### REQUIREMENT:
Output exactly those lines of the data that lie between the line containing "Task: Click the sentence" and the final line, both ends counted.

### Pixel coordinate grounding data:
=== Begin Enclosure ===
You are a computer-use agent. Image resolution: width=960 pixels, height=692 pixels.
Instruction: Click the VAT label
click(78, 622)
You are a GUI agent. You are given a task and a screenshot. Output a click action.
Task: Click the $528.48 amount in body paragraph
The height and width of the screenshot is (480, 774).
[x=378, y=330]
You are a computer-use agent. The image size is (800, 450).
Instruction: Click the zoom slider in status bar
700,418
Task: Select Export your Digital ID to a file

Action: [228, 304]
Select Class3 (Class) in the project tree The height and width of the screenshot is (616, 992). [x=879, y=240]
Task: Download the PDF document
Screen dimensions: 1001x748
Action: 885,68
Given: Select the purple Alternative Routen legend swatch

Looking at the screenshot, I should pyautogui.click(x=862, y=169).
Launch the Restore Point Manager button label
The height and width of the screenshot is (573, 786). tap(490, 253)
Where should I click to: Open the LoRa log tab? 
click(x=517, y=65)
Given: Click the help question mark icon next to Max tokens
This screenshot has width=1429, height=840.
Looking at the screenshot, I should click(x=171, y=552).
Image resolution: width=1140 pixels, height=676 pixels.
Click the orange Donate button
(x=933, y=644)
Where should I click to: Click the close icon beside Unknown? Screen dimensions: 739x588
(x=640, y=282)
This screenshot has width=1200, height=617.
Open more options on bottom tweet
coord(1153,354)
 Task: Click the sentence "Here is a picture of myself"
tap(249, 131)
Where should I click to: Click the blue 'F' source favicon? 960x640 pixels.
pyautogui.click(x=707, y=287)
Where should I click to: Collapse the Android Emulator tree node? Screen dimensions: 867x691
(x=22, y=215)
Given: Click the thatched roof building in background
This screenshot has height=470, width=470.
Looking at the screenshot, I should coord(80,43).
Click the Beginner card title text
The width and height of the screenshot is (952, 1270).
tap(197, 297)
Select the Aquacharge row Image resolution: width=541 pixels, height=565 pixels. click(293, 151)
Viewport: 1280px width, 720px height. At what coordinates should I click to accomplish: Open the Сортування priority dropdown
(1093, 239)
=== End Enclosure ===
### EXERCISE OUTPUT:
 Task: Click the sentence "Here is a picture of myself"
tap(249, 131)
Where should I click to: Click the blue 'F' source favicon? 960x640 pixels.
pyautogui.click(x=707, y=287)
Where should I click to: Collapse the Android Emulator tree node? Screen dimensions: 867x691
(x=22, y=215)
Given: Click the thatched roof building in background
This screenshot has height=470, width=470.
Looking at the screenshot, I should coord(80,43).
Click the Beginner card title text
The width and height of the screenshot is (952, 1270).
tap(197, 297)
Select the Aquacharge row Image resolution: width=541 pixels, height=565 pixels. click(293, 151)
Viewport: 1280px width, 720px height. At what coordinates should I click to accomplish: Open the Сортування priority dropdown
(1093, 239)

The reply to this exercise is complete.